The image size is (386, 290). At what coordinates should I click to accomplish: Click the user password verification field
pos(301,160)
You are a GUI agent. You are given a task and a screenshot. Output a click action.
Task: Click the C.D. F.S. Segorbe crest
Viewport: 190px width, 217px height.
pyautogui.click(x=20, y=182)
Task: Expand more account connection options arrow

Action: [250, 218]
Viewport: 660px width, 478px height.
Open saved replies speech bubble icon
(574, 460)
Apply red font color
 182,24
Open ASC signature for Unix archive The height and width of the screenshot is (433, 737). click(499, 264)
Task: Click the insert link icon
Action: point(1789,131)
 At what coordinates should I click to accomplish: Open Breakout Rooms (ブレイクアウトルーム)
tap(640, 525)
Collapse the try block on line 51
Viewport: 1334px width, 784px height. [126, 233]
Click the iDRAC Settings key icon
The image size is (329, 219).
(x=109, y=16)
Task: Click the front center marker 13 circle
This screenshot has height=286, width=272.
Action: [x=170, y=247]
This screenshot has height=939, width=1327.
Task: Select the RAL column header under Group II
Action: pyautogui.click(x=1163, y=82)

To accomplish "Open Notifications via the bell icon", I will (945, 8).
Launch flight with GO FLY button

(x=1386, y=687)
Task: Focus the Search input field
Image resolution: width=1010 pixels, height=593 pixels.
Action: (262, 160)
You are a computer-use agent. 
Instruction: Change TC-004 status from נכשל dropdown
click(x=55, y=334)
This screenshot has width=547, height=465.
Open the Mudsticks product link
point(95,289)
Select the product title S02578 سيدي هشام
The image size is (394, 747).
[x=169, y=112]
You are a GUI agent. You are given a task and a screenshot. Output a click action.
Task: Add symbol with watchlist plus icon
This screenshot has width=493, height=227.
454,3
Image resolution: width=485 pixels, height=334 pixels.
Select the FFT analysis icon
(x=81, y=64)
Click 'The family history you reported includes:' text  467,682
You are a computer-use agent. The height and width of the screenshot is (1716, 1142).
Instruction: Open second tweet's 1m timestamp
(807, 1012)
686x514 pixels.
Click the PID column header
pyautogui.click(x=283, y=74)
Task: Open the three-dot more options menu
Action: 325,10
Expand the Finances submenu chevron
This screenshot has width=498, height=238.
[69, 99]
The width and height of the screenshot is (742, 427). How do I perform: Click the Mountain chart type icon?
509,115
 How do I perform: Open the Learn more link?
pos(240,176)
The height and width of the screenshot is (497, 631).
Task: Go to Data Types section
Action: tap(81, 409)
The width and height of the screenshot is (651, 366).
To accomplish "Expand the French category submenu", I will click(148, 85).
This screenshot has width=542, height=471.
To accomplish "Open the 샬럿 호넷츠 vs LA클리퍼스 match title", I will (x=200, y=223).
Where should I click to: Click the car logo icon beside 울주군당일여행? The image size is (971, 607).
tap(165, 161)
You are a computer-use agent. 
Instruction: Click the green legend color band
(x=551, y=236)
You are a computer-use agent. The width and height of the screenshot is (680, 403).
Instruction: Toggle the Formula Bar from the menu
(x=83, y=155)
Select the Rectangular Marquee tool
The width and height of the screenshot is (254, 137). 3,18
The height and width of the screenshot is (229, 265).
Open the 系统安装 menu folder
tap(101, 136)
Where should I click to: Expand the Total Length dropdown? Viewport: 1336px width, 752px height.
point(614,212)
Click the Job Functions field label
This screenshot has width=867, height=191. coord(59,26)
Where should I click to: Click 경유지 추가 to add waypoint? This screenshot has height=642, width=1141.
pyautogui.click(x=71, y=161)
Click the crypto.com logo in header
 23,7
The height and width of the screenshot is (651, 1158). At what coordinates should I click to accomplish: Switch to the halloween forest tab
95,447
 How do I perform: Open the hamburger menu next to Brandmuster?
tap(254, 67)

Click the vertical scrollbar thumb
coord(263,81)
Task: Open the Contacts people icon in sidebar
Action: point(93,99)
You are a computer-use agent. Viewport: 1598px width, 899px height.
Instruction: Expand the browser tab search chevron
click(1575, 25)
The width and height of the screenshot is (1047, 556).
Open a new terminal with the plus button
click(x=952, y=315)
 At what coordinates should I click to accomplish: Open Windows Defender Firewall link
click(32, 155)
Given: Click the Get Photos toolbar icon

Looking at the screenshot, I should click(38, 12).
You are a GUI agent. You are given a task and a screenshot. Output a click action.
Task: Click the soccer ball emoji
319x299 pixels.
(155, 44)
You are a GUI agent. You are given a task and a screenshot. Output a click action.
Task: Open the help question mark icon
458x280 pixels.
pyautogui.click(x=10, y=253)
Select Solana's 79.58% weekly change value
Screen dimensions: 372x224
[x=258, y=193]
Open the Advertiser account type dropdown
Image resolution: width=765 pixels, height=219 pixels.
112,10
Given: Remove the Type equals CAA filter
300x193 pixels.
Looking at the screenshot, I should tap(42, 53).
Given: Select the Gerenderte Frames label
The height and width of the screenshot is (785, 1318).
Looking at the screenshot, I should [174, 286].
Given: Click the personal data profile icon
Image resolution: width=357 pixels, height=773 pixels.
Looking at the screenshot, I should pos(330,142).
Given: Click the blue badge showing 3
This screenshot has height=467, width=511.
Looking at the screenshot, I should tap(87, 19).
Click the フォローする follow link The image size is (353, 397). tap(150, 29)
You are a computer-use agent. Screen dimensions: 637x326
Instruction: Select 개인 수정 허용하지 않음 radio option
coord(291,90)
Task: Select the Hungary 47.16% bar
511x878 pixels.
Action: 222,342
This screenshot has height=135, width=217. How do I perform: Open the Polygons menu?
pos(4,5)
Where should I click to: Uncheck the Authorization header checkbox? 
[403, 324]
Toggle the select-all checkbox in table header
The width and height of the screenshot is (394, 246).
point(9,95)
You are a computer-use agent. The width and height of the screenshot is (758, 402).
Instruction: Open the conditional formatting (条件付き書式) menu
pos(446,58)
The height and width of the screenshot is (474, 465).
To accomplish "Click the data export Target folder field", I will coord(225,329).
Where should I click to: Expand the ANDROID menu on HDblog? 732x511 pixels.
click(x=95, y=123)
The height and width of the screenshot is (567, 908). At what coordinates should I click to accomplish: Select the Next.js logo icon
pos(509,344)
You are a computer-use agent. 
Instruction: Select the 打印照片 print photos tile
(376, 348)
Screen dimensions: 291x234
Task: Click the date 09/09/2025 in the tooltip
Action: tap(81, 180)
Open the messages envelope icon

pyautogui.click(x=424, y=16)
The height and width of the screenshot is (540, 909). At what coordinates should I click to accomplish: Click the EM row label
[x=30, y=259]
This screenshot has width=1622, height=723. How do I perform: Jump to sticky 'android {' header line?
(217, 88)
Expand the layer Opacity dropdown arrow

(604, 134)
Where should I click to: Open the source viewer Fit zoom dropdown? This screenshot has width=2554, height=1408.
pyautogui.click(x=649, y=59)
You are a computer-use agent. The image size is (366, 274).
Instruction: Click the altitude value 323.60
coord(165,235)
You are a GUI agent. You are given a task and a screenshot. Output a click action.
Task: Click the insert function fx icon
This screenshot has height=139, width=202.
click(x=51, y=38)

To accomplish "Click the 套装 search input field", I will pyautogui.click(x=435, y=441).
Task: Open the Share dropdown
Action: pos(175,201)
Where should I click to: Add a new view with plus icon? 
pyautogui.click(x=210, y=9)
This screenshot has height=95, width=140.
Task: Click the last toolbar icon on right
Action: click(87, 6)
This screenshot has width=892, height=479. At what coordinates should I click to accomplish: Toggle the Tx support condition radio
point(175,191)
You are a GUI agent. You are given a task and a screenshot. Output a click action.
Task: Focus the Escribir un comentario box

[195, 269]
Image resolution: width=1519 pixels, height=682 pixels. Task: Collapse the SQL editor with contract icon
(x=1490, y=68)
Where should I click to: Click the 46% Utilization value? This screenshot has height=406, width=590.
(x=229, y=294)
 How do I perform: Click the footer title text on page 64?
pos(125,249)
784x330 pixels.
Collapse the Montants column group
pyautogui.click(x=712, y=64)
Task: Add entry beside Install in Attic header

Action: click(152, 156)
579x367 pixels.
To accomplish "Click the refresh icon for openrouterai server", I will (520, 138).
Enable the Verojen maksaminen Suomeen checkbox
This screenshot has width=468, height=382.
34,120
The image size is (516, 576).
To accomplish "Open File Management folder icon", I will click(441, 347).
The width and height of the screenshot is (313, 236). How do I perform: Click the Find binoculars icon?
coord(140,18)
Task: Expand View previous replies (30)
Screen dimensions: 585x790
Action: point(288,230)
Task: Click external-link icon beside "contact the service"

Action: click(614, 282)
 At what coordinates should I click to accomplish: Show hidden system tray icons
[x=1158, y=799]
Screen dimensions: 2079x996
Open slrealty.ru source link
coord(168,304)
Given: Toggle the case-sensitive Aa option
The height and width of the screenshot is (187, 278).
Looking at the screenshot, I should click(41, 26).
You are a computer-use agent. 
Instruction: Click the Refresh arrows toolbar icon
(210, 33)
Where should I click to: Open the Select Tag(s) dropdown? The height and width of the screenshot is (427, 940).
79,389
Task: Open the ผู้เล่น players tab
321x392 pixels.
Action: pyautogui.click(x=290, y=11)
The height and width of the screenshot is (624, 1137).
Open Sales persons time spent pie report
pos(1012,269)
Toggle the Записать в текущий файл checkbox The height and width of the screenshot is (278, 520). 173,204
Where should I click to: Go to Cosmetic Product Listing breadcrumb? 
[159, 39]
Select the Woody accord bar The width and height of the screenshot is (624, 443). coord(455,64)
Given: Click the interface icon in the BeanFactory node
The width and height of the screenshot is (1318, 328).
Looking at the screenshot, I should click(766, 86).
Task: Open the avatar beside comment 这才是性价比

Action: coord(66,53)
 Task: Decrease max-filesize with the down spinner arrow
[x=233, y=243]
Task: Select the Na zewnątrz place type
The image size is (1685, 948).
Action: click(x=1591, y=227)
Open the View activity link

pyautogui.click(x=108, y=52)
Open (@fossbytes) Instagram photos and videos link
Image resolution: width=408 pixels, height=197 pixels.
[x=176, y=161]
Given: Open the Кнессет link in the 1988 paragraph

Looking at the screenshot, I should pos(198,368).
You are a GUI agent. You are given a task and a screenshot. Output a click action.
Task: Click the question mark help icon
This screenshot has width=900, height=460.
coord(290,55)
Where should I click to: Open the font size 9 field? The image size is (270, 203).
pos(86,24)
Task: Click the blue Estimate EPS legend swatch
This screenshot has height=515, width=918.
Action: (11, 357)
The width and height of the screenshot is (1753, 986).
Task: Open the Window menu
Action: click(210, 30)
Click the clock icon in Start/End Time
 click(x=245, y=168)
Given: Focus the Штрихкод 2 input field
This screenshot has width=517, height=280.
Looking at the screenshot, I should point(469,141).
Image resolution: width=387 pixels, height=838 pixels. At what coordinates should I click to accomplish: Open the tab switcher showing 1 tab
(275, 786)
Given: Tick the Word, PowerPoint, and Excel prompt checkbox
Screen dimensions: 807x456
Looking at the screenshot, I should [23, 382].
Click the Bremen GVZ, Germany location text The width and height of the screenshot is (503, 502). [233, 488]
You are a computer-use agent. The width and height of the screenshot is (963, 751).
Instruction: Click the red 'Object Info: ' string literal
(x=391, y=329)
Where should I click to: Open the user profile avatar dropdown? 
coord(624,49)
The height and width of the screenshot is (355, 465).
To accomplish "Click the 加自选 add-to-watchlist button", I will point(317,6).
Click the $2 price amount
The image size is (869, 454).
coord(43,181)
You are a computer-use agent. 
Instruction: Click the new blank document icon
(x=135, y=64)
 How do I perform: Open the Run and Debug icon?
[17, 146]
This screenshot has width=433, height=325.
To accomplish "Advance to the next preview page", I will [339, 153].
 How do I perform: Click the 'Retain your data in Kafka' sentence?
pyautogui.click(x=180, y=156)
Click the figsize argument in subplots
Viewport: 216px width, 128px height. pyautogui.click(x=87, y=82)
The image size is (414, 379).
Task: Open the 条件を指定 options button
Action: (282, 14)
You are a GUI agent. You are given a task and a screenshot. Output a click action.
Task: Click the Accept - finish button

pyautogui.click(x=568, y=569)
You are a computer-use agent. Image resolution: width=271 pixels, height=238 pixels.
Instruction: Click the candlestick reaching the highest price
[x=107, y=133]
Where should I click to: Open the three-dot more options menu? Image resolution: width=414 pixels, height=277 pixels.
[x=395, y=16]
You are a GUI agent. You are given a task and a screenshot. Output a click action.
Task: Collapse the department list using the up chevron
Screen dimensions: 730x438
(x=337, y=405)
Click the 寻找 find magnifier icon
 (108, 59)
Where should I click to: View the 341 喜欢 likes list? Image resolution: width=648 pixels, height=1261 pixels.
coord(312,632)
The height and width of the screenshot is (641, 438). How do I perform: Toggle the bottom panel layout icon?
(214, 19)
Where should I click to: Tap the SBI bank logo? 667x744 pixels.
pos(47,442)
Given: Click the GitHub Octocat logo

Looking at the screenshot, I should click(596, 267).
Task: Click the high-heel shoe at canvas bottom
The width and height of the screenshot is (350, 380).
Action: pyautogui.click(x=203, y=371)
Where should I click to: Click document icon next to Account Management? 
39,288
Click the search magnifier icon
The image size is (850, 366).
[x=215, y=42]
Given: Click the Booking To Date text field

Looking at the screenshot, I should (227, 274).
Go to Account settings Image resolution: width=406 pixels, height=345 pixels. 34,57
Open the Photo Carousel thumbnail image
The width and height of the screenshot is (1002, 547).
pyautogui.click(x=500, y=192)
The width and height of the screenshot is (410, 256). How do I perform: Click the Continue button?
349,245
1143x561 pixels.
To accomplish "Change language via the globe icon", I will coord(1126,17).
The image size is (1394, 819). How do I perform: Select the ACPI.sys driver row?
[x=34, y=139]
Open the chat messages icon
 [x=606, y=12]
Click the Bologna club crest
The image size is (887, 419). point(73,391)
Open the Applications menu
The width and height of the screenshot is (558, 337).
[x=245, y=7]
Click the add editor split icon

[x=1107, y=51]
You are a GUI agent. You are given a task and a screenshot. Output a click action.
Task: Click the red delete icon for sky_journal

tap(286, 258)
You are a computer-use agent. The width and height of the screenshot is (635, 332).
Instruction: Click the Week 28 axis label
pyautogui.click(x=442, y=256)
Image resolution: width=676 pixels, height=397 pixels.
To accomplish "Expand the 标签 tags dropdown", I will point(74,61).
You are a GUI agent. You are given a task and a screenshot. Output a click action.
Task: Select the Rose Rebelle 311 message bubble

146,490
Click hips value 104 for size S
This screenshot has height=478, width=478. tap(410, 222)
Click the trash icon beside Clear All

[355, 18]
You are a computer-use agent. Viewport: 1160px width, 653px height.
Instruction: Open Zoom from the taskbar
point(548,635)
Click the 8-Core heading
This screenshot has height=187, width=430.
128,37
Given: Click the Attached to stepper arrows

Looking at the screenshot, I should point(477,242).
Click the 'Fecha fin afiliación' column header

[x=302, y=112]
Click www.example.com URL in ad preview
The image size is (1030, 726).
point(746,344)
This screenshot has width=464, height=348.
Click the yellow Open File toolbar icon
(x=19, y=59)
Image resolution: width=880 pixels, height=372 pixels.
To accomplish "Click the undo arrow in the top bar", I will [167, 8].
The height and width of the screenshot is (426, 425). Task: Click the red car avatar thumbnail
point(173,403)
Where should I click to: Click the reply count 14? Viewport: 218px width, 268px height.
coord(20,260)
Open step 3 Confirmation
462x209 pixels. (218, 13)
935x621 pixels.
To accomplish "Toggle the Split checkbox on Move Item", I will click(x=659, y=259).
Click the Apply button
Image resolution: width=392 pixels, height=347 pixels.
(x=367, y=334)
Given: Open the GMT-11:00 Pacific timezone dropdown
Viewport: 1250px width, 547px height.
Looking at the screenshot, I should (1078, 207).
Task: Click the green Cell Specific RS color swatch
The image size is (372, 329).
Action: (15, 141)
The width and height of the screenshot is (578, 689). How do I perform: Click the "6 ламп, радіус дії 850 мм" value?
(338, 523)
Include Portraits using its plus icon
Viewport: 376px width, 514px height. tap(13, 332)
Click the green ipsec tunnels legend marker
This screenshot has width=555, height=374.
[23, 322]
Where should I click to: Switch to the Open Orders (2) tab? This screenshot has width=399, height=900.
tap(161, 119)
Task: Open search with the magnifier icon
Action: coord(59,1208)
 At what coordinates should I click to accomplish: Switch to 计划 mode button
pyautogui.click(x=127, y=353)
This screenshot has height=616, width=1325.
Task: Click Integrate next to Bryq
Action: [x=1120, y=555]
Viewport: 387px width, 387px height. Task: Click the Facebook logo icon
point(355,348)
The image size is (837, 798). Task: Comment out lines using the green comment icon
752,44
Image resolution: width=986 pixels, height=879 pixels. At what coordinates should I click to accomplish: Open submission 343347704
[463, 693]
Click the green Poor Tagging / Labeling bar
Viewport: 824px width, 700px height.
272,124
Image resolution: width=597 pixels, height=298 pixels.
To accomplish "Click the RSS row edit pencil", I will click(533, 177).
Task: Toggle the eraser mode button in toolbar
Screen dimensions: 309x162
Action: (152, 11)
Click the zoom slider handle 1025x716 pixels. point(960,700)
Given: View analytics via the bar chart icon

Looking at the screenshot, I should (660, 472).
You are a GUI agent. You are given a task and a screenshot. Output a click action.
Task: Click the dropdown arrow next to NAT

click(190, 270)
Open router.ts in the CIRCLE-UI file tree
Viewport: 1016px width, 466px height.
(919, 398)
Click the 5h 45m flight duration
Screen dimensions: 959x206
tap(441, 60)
■ ■ ■
EXERCISE REQUIREMENTS
Reproduce the lines between the one containing "Task: Select the Hungary 47.16% bar" and the one containing "pyautogui.click(x=424, y=16)", inclusive, without any change.

TASK RESULT
Task: Select the Hungary 47.16% bar
511x878 pixels.
Action: 222,342
This screenshot has height=135, width=217. How do I perform: Open the Polygons menu?
pos(4,5)
Where should I click to: Uncheck the Authorization header checkbox? 
[403, 324]
Toggle the select-all checkbox in table header
The width and height of the screenshot is (394, 246).
point(9,95)
You are a computer-use agent. The width and height of the screenshot is (758, 402).
Instruction: Open the conditional formatting (条件付き書式) menu
pos(446,58)
The height and width of the screenshot is (474, 465).
To accomplish "Click the data export Target folder field", I will coord(225,329).
Where should I click to: Expand the ANDROID menu on HDblog? 732x511 pixels.
click(x=95, y=123)
The height and width of the screenshot is (567, 908). At what coordinates should I click to accomplish: Select the Next.js logo icon
pos(509,344)
You are a computer-use agent. 
Instruction: Select the 打印照片 print photos tile
(376, 348)
Screen dimensions: 291x234
Task: Click the date 09/09/2025 in the tooltip
Action: tap(81, 180)
Open the messages envelope icon

pyautogui.click(x=424, y=16)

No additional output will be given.